*Task requirements*: In how many lines of the listing does the string "computer" appear? Give only the number.

*Supplied material*:

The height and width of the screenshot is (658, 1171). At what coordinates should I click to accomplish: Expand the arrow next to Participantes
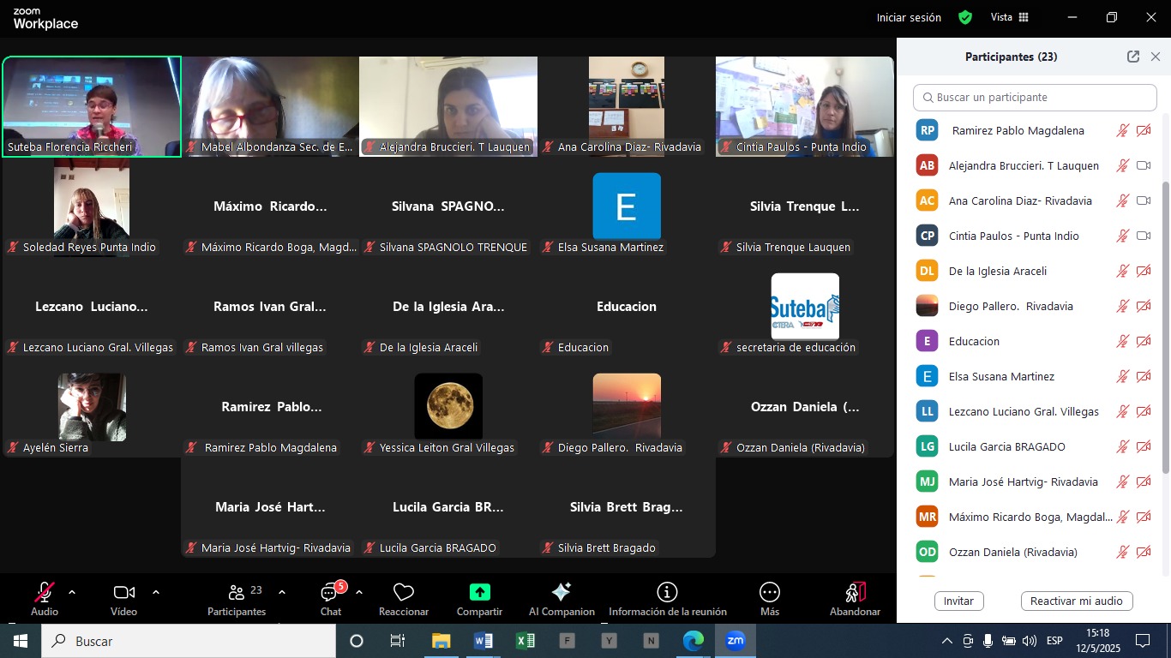[x=282, y=592]
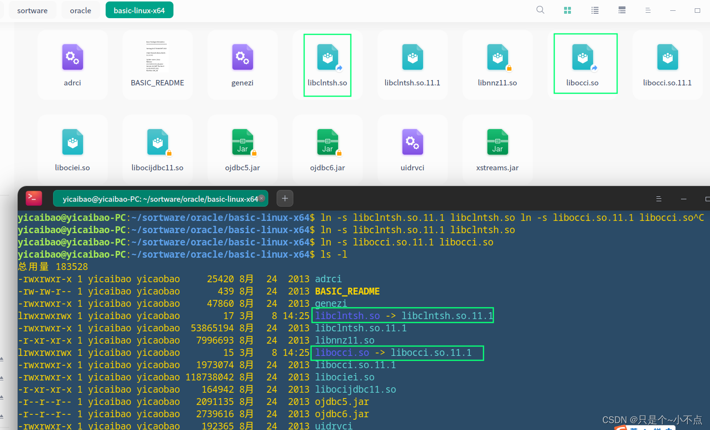Select the libclntsh.so symlink icon
This screenshot has width=710, height=430.
(327, 57)
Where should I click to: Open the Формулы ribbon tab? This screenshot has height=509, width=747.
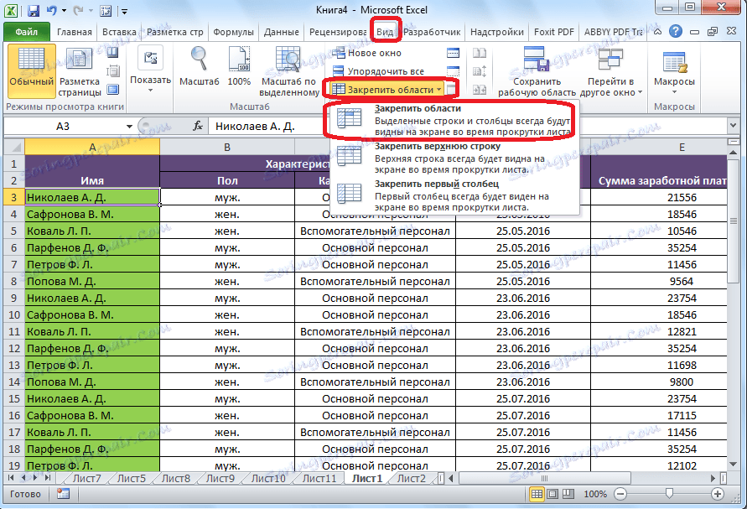pyautogui.click(x=233, y=32)
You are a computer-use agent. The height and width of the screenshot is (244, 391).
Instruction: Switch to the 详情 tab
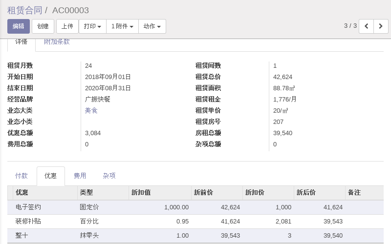(21, 42)
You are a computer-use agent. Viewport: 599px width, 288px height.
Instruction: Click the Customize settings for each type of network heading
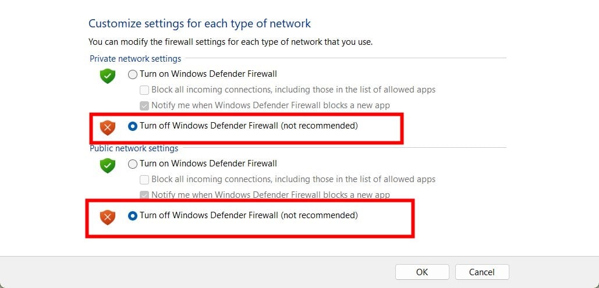pos(200,24)
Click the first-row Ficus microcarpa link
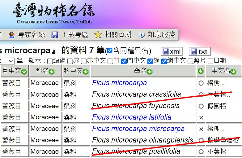 119,83
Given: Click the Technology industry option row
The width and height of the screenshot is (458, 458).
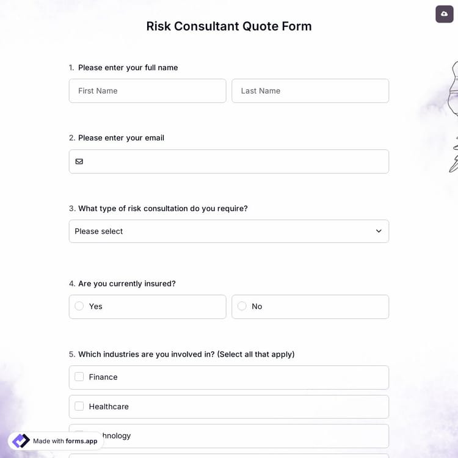Looking at the screenshot, I should [x=244, y=436].
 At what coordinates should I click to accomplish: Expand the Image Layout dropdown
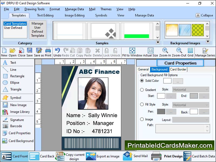tap(191, 120)
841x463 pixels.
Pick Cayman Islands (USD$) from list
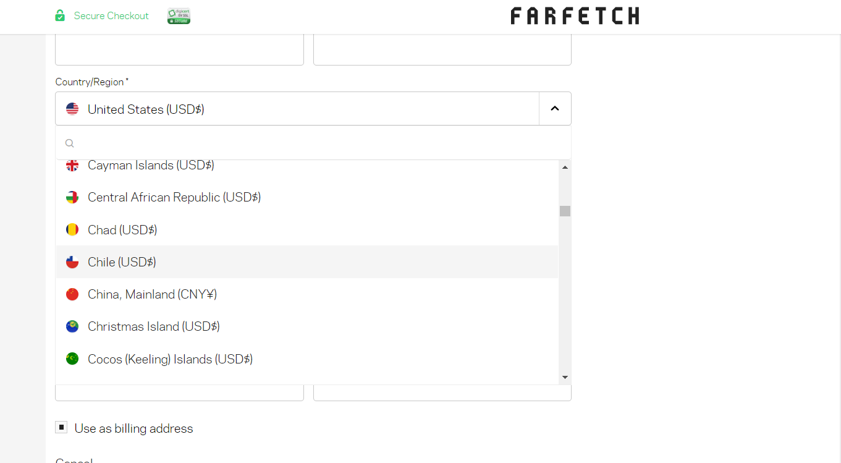tap(151, 166)
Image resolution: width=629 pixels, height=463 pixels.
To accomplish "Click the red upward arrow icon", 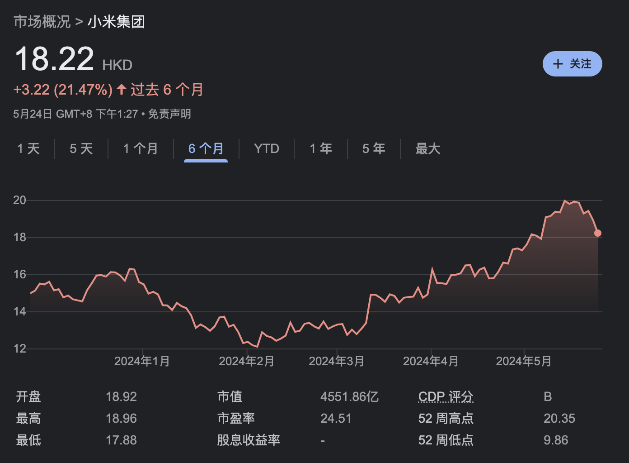I will click(x=121, y=89).
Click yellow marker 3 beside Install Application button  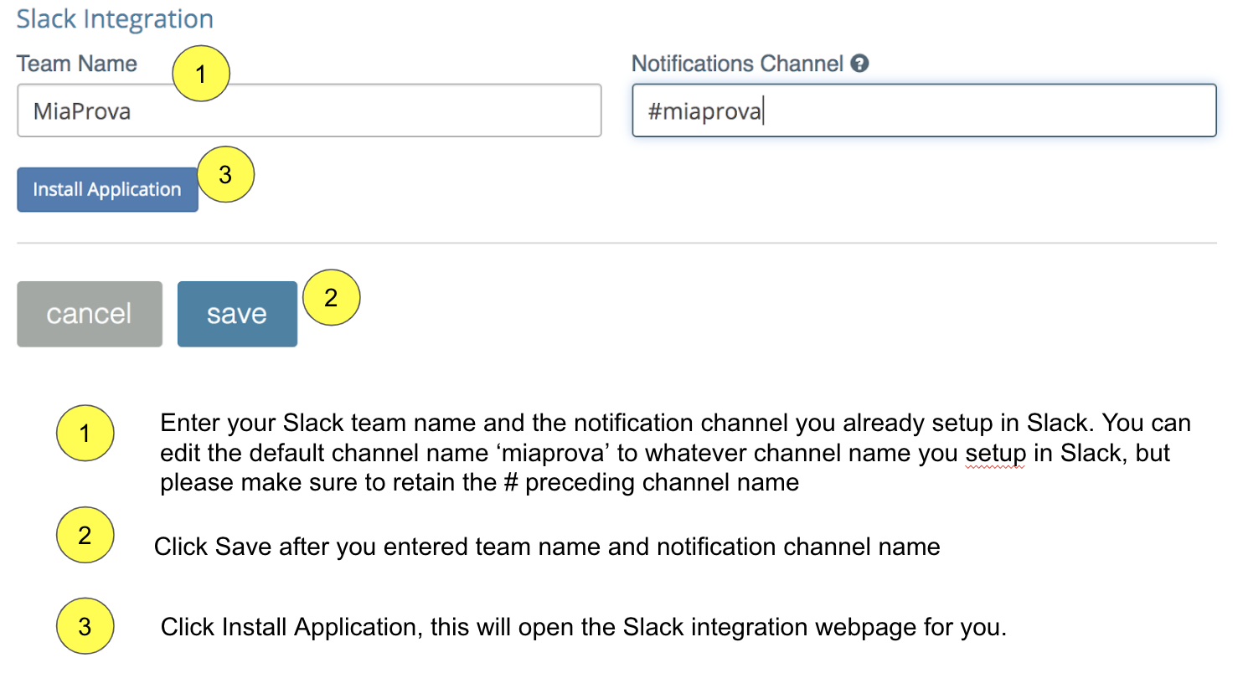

*Exercise result*: 2